A YWAM DTS Brings Life Transformation
This picture was taken on the first day of my DTS five months ago. This was the day my life truly began.
This was the day I met my best friends. I would soon be so close to them that you couldn't pull us apart. This was the day I started my walk with Jesus.
Those of you who went to church with me in high school, yes, I knew the Lord. I loved Him, but I didn't follow His word. I didn't listen to Him. I didn't believe in His miracles.
This was the day I'd have my picture taken, with no idea I'd be able to look back and see how much I changed.

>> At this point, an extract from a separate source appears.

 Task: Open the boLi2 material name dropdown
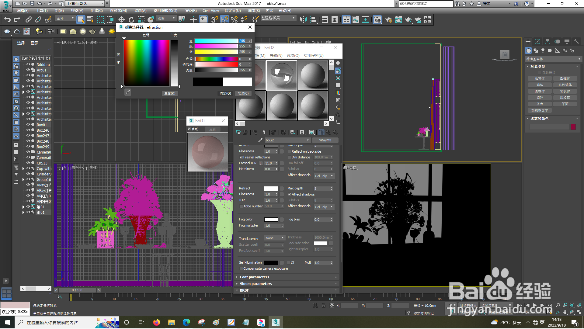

You see, I was smiling in that picture, but I was terrified. I was depressed and anxious. I felt so uncomfortable. People were accepting me for who I was when I didn't even know them. They didn't know me or my story. They didn't know how I had messed up, but they welcomed me anyway.
The next day, I would wake up at 6 am and have my first quiet time at YWAM Tyler. I would go to my first class and hear from my school leader. I would learn to pray before everything, which I thought was weird at first. I would rise. I would be strong. I would cry.
I would begin opening up and trusting people for the first time in years. I would feel okay. I would feel safe. I would go to the prayer chapel, sit in front of the map and wonder where the Lord would lead me. I would fall more and more in love with Jesus and His story and His ministry.
I would begin working to finish the Great Commission. I would laugh so hard. I would have fellowship. I would have time with Carly Snyder, who was a major part of my spiritual support in DTS, and wonder if she judged me because of my story. She didn't because she's amazing.
I would walk into the wonder of who Jesus is. I would get lost in His mystery. I started gaining authority. I started healing. I started feeling the cracks in my heart mend.
Prayers and words of encouragement were spoken over me. I would overcome my sadness.
One day in class, the teacher said, "God doesn't want to keep us from having fun." Those simple words changed the course of my life. I lived a sullen, sad life, never finding joy that lasted. I understood that God wanted me to have fun and have a good life. He wants me to be happy!
I would see victory. I would see men and women fall on their faces in the presence of the Lord worshipping Him. I started leading worship for those around me. I prayed over others. I saw Jesus keep His promises. I graduated tonight. But this isn't the end.